Mais: a Rússia tem todo o direito de pôr em cima da mesa, nas relações internacionais, sejam bilaterais,
sejam multilaterais, o que entende deverem ser os seus interesses nacionais, os seus interesses estratégicos,
as suas preocupações de segurança. A Rússia tem todo o direito de salientar, nos documentos estruturantes da
arquitetura de segurança da União Europeia, mais este princípio do que aquele, mais esta frase do que
aqueloutra.
Portanto, quando a Rússia diz «nós valorizamos, sobretudo, o princípio da indivisibilidade da segurança»,
nós dizemos que nenhuma decisão em matéria de segurança de uns deve fazer-se sem ter em atenção decisões
equivalentes de outros e também dizemos «examinemos esses problemas», porque todos esses problemas
podem ser examinados.
Nós temos diferenças de inserção geopolítica, diferenças de interesses, diferenças de História, diferenças
de conceções e de visões do mundo.
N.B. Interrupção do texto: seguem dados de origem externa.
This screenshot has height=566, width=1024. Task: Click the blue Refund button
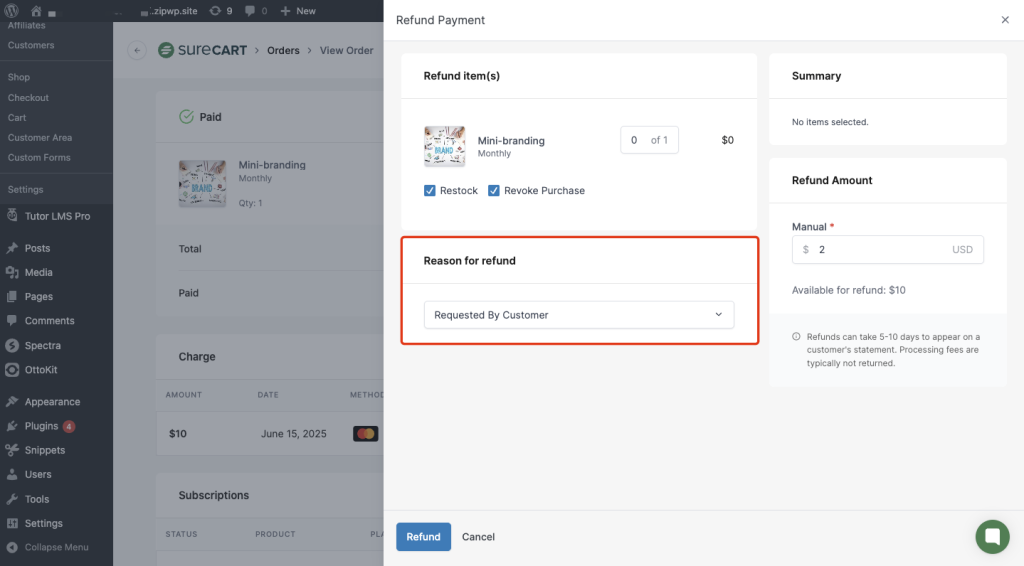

Não é aí que está o problema, o problema está em que, pelo menos a
partir de 1945, com a fundação das Nações Unidas, a Carta das Nações Unidas e a Declaração Universal dos
Direitos Humanos — documentos subscritos pela Rússia —, passámos a considerar o mundo das relações
internacionais não como um mundo de combate permanente dos fortes contra os fortes e da opressão
permanente dos fracos pelos fortes, mas como um mundo organizado em regras sobre as quais estamos de
acordo e na base das quais dirimimos pacífica, política e diplomaticamente os diferendos que tenhamos.
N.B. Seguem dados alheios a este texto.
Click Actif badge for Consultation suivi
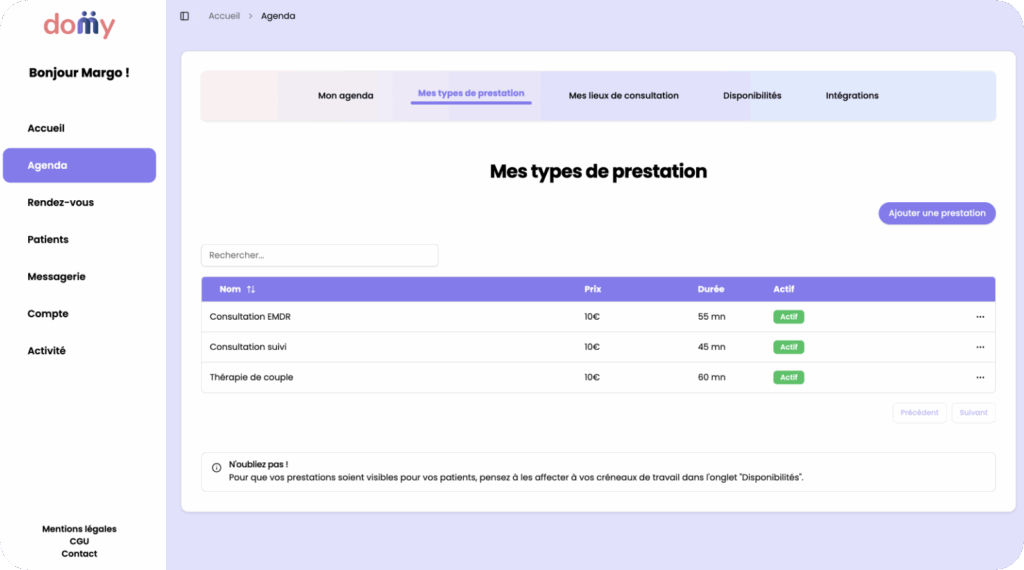The height and width of the screenshot is (570, 1024). coord(788,347)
Ora, esse mundo de regras é incompatível com atos de ameaça, com atos de intimidação e muito menos é
compatível com atos de agressão, com o querer resolver as questões negando ao interlocutor o direito à
existência, com o querer resolver ou fazer valer os nossos interesses negando aos interesses contrários
qualquer espécie de dignidade e, muito menos, com o querer resolver os nossos problemas à lei da bala. E é a
lei da bala que está hoje a imperar por responsabilidade da Rússia, que está há várias horas a agredir e a invadir
militarmente a Ucrânia.
Já era grave o facto de a Rússia ter rasgado os acordos de Minsk que ela própria subscreveu e pôr em causa
a soberania e a integridade territorial da Ucrânia, inventando, primeiro, aquelas repúblicas-fantoche e fingindo,
agora, que estava a reconhecer juridicamente a sua independência. Já isso era grave e já isso mereceu a
resposta pronta e firme da nossa parte.
Desde a madrugada de hoje que a Rússia franqueou mais uma linha vermelha, mais um limiar, estando em
plena agressão militar contra um Estado soberano e a causar a maior crise de segurança da Europa. Este é um
primeiro comentário.
Mas nós temos lições a tirar, porque as questões da segurança não podem ser dissociadas das questões
económicas. A nossa capacidade de defender a paz e a segurança das nossas populações não pode ser
dissociada da nossa própria resiliência em matéria das infraestruturas de que necessita o nosso
desenvolvimento e da qualidade da nossa democracia. As dependências económicas que se toleram
transformam-se, tarde ou cedo, em dependências políticas e até em dependências estratégicas.
Por isso é que o Primeiro-Ministro de Portugal dirá, mais uma vez, como tem dito ao longo dos últimos seis
anos e como antes dele o disse o Primeiro-Ministro Passos Coelho, que a Europa não pode contornar mais a
questão da excessiva dependência em que se encontra face à Rússia em matéria de energia, pois isso dá uma
alavanca à Rússia e uma debilidade à Europa que só contribuem para um desequilíbrio estratégico e político.
É muito importante reagir agora, mas também é muito importante tratar da diversificação das fontes de
abastecimento de energia na Europa, das interligações que devem percorrer, organizar e estruturar o mercado
europeu de energia em todo o território europeu, porque é assim que nos tornamos menos dependentes. Quando
nos tornamos menos dependentes, tornamo-nos mais independentes e, portanto, mais autónomos e mais
soberanos.
Uma coisa nós sabemos: não é apenas a segurança da Europa, é a estabilidade do mundo que precisa de
uma Europa forte, de uma Europa independente e de uma Europa soberana.
Aplausos do PS.
O Sr. Presidente: — Muito obrigado, Sr. Ministro de Estado e dos Negócios Estrangeiros.